##### Extract
During the week that followed I was trying to arrange my mum's funeral.  Because she wasn't part of any religious faith my brother and I thought it would be appropriate to hire a humanist minister to do the funeral.  We couldn't have been more wrong.  We told him what we wanted, and he went away and he must have copied out the verses from about 100 Helen Steiner Rice greetings cards, and cut and pasted them all into this ridiculous order of service which bore no relation to the mum we remembered (the only saving grace was that he sent us the draft for approval).  We were separately appalled, and with less than 48 hours to go before the funeral, we decided unanimously to sack him, whatever the consequences.  We said we'd rather just do it ourselves if it came to it.

I know lots of priests, but I didn't know any in the Leeds area.  Oh, except for one.  Joanna Seabourne, who I'd met after Parkrun 4 months earlier, for 5 minutes.  At Wrangthorn.  5 minutes was long enough to know that I'd trust her with the funeral.  By some fluke (or possibly miracle), she had a vacant slot at just the time we needed her, and she gave us exactly the funeral we'd wanted all along.

I've now done 51 Parkruns.  There was a double header on New Year's Day, where I managed to do numbers 49 and 50 back to back, and I did my 50th back at Temple Newsam, where it all started, which pleased me no end, since I'm such a fan of symmetry when it comes to numbers.  29 of them have been at Woodhouse Moor, 11 at Temple Newsam, 9 at Wakefield, including a Valentine's Day run with Joy, and 1 each at Huddersfield and Roundhay Park.  

For quite a while, I got obsessed with how fast I was at Parkrun, and from that initial limp-a-round that I did in nearly 36 minutes, I did get my time down to under 25.  It has gone up again recently, but these days I'm happy to go around in 27.  It might be two minutes longer, but I save the time I used to spend being doubled up at the end.
##########
Prompt >>
Carry on the personal account of Parkrun above, starting right after its final sentence.
##### Record set
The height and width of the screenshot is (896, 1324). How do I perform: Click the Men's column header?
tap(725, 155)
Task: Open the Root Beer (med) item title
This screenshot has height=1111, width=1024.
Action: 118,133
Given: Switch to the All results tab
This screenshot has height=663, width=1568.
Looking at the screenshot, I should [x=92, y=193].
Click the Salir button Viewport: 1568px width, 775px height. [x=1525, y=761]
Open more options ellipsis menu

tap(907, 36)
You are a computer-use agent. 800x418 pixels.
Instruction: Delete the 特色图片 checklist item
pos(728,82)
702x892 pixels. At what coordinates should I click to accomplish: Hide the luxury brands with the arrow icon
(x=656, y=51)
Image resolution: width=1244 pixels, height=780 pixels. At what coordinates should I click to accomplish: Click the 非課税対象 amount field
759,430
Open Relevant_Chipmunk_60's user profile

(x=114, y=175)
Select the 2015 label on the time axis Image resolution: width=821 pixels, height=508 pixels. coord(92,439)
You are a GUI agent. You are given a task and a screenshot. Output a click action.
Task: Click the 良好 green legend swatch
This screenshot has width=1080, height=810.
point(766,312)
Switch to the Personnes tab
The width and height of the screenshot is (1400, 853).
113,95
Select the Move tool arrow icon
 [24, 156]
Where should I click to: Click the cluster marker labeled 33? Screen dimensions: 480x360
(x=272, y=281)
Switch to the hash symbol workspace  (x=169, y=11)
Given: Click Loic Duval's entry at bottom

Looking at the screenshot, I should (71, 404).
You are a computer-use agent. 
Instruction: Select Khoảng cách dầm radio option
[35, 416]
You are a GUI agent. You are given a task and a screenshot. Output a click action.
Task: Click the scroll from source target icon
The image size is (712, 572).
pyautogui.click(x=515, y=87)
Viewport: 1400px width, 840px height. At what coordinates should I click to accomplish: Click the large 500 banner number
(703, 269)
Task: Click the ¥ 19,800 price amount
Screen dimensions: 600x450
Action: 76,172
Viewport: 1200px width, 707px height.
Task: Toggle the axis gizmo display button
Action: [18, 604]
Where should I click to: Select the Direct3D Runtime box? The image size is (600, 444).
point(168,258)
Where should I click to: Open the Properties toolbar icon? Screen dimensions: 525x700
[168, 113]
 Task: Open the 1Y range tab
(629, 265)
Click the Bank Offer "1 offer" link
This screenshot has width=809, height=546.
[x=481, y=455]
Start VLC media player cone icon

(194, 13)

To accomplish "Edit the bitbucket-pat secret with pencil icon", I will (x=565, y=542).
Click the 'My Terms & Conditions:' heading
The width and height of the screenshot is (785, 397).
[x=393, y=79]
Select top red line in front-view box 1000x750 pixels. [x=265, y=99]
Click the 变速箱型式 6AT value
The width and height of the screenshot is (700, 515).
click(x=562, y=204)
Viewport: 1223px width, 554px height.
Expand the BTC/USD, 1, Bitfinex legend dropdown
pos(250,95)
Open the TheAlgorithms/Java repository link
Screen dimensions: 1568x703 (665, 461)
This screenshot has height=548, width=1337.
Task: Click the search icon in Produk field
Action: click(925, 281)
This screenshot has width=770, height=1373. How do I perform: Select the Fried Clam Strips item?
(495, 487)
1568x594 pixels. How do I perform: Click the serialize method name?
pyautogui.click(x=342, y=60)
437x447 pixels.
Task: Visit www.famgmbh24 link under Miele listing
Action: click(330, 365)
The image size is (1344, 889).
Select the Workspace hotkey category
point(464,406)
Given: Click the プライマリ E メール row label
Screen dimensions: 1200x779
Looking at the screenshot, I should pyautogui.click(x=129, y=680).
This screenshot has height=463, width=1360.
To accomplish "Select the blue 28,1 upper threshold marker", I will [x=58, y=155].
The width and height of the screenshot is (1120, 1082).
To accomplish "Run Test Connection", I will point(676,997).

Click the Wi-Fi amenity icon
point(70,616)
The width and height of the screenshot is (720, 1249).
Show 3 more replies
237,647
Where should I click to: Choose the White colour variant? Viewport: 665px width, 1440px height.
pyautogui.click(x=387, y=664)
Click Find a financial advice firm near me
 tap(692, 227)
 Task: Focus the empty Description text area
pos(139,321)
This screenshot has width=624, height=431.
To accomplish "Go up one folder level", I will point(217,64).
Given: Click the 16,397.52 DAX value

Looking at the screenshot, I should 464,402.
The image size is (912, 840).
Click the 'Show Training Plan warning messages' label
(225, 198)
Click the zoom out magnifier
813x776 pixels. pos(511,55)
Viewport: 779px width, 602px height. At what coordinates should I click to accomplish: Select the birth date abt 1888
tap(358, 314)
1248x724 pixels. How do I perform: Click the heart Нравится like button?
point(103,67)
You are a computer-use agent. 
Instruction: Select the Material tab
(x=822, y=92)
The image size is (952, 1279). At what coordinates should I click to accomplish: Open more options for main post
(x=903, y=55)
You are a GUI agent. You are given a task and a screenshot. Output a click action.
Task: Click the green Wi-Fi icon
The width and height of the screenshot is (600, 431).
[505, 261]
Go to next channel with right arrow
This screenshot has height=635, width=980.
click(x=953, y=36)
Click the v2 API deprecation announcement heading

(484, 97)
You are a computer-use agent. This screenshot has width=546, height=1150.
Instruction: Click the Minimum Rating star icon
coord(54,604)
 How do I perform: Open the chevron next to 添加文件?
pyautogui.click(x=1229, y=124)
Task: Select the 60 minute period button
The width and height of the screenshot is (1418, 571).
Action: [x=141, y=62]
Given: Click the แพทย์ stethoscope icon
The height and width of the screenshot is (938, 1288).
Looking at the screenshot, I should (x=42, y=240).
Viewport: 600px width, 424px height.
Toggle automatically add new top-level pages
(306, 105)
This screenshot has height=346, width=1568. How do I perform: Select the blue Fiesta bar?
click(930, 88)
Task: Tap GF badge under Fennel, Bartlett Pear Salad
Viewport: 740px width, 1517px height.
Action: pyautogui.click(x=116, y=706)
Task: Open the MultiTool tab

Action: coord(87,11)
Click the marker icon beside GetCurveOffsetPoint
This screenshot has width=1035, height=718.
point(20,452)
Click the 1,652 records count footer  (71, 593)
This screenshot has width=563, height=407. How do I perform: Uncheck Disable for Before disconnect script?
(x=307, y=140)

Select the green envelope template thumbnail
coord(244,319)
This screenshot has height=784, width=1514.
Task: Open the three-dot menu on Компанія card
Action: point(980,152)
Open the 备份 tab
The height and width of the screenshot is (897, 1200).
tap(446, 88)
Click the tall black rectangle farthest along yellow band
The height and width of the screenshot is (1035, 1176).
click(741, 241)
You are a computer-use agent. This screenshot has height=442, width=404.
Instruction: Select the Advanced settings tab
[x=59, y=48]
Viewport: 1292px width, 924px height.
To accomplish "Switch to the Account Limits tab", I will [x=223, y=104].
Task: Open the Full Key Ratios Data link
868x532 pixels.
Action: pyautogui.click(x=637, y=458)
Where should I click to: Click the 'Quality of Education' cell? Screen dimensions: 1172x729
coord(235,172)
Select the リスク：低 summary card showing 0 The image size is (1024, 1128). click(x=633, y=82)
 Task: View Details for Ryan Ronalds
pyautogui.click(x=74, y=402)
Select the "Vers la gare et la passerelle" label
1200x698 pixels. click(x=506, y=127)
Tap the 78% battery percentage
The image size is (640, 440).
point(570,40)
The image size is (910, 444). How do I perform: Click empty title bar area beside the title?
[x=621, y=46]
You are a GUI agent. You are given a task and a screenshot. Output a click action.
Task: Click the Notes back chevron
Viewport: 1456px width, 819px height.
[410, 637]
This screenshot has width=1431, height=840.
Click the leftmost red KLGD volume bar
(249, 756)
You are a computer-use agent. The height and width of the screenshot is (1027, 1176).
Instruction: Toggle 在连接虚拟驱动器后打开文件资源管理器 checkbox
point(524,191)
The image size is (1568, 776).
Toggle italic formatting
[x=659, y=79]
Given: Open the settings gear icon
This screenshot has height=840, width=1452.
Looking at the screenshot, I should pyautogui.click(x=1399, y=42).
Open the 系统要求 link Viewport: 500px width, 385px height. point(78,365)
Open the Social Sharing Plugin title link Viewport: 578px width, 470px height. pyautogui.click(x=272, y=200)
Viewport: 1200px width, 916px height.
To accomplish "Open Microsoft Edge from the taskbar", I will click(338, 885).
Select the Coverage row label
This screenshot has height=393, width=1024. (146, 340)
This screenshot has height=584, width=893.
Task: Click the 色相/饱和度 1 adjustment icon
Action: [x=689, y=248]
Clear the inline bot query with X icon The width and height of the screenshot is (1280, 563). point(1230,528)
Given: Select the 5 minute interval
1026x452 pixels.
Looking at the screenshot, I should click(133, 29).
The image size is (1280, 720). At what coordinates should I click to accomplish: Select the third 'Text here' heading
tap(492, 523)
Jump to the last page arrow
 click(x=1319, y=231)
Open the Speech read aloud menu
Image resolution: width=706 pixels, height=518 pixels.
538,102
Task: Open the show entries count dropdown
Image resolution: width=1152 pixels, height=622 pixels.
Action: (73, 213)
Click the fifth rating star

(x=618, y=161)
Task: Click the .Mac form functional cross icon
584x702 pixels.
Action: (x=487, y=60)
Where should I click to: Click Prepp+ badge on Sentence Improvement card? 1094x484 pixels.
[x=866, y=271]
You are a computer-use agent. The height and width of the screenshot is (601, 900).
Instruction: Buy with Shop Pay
##########
Result of this exercise >>
I recently completed a 10K (The Leeds Abbey Dash).  For a long while, I held out the hope that I could run it as fast as the 10K I did in 1986 (around 47 minutes) but in the end I was satisfied with 57.  I didn't think 10 minutes longer was bad considering I've added 30 years to my age.

I'm not as fast as I used to be.... But then I'm not as slow as I used to be either
I sometimes think I'm too driven, and too single minded about Parkrun, but then I'm so wishy washy in so many areas of life, that it's nice to have something I'm so certain about wanting.  I got properly obsessed with getting to 50 and as a result I've done every one available since early September. Some weeks between then and now have been properly rubbish for me, to the point where I've had whole weeks where the only half an hour that made any sense to me was the Parkrun half an hour.

Although it's coming up for 2 years since I moved back to this area, my life still lacks direction, and I'm still finding it hard to put down solid foundations.  But Parkrun is one of the few things that gives me a purpose and some stability in my life here.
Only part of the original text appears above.